**THE TASK**
When you find the line with "Click the blue info icon in the banner" among the records below, reproduce it and each line after it exactly, ending with the line with "Task: Toggle the Zap On/Off switch".

**RAW DATA**
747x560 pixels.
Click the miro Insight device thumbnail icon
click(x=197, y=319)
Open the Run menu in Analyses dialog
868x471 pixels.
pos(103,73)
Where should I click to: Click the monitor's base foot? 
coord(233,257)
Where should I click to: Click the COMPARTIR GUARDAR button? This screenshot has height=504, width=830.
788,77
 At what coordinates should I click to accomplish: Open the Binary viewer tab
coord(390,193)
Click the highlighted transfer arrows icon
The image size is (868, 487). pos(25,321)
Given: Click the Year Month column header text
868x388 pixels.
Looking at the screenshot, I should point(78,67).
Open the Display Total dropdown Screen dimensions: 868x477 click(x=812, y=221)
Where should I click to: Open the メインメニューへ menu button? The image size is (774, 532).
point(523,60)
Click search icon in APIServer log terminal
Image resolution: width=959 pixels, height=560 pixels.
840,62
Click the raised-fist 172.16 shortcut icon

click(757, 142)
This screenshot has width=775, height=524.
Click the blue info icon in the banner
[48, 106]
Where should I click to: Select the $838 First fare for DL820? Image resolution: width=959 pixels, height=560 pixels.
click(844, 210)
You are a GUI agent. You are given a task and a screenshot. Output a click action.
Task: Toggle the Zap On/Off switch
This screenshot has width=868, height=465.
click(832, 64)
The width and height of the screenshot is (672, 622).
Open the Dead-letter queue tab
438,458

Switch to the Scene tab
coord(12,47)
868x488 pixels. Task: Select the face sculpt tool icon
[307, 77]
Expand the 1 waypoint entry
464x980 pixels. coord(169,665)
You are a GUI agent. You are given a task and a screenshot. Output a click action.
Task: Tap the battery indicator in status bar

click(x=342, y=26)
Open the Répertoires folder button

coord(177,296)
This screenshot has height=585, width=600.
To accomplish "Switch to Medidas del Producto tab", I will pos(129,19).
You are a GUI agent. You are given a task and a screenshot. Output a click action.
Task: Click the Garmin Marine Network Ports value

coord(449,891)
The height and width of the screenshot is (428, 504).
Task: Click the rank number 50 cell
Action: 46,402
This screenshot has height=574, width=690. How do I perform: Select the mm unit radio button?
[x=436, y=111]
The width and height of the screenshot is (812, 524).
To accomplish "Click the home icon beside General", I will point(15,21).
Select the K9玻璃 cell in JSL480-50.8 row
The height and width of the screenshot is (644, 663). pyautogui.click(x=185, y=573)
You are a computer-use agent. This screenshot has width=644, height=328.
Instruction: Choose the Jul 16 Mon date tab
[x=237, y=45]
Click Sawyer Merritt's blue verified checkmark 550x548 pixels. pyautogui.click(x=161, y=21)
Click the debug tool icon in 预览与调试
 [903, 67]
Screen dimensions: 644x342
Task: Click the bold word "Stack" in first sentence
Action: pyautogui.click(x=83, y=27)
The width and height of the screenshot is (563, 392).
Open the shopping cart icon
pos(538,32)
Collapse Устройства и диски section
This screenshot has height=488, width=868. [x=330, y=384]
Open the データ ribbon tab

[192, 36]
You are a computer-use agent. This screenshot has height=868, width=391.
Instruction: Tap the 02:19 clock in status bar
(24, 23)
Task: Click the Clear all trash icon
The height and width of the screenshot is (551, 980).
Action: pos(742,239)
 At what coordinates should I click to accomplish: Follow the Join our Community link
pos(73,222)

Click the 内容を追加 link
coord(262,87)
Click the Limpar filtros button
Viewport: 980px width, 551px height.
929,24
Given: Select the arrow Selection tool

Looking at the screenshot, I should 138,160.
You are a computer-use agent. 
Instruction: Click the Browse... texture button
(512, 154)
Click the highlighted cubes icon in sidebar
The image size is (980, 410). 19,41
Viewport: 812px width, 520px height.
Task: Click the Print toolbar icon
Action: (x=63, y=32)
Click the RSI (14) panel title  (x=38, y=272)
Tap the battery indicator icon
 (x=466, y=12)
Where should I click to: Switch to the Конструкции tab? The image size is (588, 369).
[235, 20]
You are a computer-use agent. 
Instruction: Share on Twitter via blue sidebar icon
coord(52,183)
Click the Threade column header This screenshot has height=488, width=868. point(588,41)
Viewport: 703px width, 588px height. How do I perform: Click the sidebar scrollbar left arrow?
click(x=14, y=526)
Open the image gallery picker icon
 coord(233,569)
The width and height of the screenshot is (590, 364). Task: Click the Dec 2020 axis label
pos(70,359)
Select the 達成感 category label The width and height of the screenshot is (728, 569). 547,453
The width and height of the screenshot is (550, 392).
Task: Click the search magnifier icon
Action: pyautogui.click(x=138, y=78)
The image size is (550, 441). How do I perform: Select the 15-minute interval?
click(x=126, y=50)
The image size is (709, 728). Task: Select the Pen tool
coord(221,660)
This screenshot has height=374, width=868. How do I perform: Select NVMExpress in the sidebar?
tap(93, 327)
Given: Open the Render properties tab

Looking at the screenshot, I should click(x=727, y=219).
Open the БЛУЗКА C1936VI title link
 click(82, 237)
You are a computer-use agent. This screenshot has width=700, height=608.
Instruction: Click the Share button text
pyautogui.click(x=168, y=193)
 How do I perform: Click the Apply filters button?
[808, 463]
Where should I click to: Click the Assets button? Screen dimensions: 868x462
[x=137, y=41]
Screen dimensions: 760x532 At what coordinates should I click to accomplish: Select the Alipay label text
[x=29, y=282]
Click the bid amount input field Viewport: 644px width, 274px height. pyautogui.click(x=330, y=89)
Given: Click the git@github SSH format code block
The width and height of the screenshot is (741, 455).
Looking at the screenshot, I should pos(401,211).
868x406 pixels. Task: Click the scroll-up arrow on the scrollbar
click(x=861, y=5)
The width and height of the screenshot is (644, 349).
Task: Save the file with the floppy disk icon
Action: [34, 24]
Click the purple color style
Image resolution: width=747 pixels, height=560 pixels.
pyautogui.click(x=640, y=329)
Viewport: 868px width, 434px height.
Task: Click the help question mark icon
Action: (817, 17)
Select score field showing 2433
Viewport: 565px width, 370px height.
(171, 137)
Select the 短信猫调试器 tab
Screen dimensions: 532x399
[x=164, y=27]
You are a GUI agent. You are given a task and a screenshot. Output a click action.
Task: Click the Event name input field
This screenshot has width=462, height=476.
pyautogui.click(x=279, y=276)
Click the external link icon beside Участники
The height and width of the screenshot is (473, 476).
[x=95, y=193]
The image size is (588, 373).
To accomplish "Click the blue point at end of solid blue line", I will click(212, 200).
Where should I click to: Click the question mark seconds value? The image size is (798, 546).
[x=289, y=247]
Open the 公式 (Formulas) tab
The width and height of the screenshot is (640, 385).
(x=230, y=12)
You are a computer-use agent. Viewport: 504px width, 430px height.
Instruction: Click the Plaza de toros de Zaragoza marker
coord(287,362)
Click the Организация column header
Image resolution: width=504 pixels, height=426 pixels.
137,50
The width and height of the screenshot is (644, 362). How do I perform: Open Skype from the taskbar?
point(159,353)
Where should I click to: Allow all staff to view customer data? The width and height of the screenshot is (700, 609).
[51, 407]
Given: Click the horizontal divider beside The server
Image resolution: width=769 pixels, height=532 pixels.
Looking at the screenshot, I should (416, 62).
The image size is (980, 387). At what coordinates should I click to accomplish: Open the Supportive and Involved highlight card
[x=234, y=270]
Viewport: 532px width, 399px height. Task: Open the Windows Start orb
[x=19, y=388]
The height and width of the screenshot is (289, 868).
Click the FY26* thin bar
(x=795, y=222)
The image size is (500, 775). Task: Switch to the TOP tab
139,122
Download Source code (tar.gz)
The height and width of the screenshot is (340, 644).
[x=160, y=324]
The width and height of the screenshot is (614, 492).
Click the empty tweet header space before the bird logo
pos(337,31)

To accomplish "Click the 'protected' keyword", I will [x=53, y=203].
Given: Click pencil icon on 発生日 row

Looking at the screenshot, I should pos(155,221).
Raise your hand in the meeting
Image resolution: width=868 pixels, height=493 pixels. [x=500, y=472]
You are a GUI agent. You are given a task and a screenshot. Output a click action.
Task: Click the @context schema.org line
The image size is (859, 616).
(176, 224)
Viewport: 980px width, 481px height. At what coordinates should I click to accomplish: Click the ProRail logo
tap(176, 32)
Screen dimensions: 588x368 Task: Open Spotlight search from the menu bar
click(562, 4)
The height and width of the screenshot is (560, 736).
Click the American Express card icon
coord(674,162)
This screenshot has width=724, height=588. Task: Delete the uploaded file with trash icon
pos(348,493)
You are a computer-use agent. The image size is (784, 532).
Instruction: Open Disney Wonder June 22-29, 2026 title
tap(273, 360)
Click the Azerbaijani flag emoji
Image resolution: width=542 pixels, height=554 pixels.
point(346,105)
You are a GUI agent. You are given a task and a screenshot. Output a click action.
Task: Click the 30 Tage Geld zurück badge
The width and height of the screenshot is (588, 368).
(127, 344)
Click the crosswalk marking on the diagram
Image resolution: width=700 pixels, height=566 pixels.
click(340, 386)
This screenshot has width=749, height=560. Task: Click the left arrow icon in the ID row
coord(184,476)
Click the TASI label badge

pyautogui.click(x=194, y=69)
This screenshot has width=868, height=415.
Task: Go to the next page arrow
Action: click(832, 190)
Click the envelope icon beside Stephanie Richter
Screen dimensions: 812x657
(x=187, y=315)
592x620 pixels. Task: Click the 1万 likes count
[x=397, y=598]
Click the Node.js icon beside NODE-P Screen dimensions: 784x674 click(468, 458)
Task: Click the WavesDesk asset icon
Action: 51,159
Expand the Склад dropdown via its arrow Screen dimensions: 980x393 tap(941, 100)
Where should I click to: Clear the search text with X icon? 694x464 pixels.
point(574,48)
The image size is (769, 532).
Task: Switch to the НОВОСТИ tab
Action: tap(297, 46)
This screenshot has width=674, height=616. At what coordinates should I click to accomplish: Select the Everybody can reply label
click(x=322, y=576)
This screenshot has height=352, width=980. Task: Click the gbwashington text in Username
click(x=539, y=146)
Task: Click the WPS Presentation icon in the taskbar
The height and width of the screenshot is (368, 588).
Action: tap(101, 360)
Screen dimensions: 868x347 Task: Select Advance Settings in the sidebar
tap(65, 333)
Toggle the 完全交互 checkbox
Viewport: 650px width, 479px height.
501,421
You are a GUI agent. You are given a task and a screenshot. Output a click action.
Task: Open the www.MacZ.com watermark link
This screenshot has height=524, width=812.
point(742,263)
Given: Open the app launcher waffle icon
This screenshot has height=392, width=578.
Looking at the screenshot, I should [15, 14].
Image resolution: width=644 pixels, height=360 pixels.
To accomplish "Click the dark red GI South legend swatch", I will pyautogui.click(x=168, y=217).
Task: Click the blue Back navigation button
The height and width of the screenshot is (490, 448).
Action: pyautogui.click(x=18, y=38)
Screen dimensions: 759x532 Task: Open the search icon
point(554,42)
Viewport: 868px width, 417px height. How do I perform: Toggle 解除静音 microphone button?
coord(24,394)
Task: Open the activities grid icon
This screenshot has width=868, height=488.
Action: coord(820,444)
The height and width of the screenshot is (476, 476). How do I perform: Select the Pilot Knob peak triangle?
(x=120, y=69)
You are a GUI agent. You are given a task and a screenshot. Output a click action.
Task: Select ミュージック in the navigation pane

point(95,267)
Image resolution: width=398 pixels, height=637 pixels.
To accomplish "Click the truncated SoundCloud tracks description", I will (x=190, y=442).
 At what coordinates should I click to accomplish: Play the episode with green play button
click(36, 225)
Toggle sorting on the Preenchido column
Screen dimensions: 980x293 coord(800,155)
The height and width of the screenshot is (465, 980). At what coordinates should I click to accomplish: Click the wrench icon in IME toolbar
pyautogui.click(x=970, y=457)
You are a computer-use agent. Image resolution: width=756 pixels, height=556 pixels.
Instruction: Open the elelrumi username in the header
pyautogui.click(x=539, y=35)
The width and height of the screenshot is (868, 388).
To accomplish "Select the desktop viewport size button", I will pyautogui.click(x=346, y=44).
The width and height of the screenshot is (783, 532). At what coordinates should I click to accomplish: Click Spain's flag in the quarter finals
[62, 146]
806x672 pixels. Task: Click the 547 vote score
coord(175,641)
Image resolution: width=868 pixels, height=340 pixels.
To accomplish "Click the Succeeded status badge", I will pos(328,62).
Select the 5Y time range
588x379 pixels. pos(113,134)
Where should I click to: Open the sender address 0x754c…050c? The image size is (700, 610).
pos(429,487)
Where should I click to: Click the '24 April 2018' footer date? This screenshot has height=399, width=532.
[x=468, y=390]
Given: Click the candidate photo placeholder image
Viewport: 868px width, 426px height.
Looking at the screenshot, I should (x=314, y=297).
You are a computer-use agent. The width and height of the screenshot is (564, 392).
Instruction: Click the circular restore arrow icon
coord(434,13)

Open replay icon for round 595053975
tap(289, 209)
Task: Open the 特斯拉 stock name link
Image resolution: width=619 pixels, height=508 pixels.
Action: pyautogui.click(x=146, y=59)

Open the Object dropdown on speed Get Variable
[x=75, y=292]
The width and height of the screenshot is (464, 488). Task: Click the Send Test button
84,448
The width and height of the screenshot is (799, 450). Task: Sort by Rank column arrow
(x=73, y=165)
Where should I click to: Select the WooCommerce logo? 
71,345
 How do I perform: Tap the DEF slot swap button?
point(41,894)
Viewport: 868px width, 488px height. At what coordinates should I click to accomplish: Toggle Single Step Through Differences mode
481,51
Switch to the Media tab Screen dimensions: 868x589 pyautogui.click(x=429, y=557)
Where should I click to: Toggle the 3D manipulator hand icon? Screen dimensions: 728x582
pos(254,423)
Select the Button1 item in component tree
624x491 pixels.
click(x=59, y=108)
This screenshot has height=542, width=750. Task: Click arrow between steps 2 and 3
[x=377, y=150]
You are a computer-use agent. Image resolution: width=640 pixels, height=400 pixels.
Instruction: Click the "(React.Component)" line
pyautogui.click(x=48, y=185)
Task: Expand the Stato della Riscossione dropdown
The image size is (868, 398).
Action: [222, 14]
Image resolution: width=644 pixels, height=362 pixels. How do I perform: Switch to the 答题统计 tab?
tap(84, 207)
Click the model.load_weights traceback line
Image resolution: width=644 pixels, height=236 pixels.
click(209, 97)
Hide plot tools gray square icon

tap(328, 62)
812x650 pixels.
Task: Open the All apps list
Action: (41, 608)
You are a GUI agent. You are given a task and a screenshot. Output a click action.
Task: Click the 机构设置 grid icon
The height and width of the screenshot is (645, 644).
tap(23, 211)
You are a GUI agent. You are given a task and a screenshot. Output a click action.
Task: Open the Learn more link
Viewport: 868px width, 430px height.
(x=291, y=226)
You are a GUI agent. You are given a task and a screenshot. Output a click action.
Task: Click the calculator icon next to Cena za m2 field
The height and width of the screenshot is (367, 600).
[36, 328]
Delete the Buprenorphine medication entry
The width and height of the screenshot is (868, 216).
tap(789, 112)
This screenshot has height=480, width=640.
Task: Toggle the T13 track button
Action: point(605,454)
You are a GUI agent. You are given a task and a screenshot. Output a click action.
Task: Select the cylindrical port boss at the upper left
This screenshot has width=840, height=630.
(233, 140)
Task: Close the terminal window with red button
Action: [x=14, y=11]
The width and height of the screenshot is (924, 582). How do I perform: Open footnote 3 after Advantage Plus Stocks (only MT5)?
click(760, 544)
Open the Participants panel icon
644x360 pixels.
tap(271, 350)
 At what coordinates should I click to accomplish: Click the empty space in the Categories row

**OUTPUT BELOW**
Click the blue info icon in the banner
[48, 106]
Where should I click to: Select the $838 First fare for DL820? Image resolution: width=959 pixels, height=560 pixels.
click(844, 210)
You are a GUI agent. You are given a task and a screenshot. Output a click action.
Task: Toggle the Zap On/Off switch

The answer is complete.